During the hearing, Stayskal said that his faith in the military healthcare system has been shaken.
“I believe it violates the trust completely. When I signed up to do my job I was told 'this is your job you will do this to the best of your abilities no questions asked,'” he said. “I believed that when the DoD said they'd provide me adequate medical care to a standard, and they failed that portion. My trust is completely broken.”
Despite the mistakes made, Stayskal, and medical malpractice victims like him are unable to sue the government for negligence or wrongdoing, due to the Feres Doctrine.
Feres is the product of the 1950 Supreme Court case Feres vs. United States, which found that the federal government could not be held liable “for injuries to members of the armed forces arising from activities incident to military service.” In the decades since, the legal rule has been applied to a broad swathe of instances that extend far beyond the battlefield, to include medical malpractice, sexual assault, and training mishaps.
A major critique of the Feres Doctrine is that it creates a double standard when it comes to who can sue for monetary damages: One set of rules for civilians, and another for those in uniform.
To put it bluntly, if a service member and a military dependent were to go to the same military hospital, receive the same treatment from a military doctor, and the same mistakes are made in both cases, the law would treat them differently: The civilian patient could sue and the service member could not.
Because the Feres Doctrine stems from a ruling in the nation's highest court it can only be changed two ways: Either the Supreme Court can overturn its initial decision, and there's currently a petition for a Feres Doctrine case pending in the Supreme Court; or Congress could amend the Federal Tort Claims Act — a law which allows citizens to sue their government for negligence or wrongdoing — to allow medical malpractice cases.
Following Thursday's hearing, Rep. Jackie Speier (D – Calif.) introduced bipartisan legislation bearing Stayskal's name. If passed, the Sergeant First Class Richard Stayskal Military Medical Accountability Act of 2019 would allow some victims of military medical malpractice with pending or new cases to sue the government for damages, Task & Purpose reported.

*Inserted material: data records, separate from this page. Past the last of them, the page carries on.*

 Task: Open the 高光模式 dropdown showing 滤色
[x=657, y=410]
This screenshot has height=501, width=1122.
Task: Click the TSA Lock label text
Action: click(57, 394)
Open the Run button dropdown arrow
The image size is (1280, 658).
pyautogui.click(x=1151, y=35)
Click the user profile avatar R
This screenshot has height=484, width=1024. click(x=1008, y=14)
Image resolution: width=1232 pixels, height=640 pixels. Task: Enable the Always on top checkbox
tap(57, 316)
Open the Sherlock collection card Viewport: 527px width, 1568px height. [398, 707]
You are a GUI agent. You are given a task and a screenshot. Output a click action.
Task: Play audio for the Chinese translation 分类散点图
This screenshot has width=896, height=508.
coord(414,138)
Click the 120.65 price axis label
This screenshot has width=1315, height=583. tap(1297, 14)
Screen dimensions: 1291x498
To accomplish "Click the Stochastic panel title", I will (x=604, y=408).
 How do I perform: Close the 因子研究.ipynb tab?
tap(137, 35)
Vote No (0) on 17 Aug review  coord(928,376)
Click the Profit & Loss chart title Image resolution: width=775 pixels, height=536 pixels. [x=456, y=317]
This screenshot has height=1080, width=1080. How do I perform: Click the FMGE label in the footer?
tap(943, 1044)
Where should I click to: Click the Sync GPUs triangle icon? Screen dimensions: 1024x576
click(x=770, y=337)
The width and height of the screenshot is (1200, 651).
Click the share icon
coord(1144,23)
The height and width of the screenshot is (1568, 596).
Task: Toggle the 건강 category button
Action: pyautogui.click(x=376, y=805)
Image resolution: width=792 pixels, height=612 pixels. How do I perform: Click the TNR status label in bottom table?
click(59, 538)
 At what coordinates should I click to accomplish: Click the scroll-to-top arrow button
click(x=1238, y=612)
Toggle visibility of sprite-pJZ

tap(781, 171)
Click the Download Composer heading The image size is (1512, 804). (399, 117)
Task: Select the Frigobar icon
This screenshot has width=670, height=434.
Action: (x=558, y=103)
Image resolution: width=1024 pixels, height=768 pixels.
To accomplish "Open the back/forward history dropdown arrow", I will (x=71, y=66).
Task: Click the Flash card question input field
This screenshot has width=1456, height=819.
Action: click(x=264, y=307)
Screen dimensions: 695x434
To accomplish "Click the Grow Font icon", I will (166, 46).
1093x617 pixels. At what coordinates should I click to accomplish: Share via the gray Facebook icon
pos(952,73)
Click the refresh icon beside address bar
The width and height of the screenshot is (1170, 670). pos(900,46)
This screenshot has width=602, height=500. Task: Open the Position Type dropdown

“This Doctrine has effectively barred hundreds of service members from any chance to be made whole for receiving negligent medical care that is given by the government provider to service members on active duty,” Stayskal testified. “The only difference between a military provider and a civilian provider is that a military provider wore fatigues to work that day and his or her patients do not have a choice accepting their services.”
Correction: 5/2/2019: An earlier version incorrectly stated that Richard Stayskal's cancer was diagnosed in July 2017. It was diagnosed in June of that year.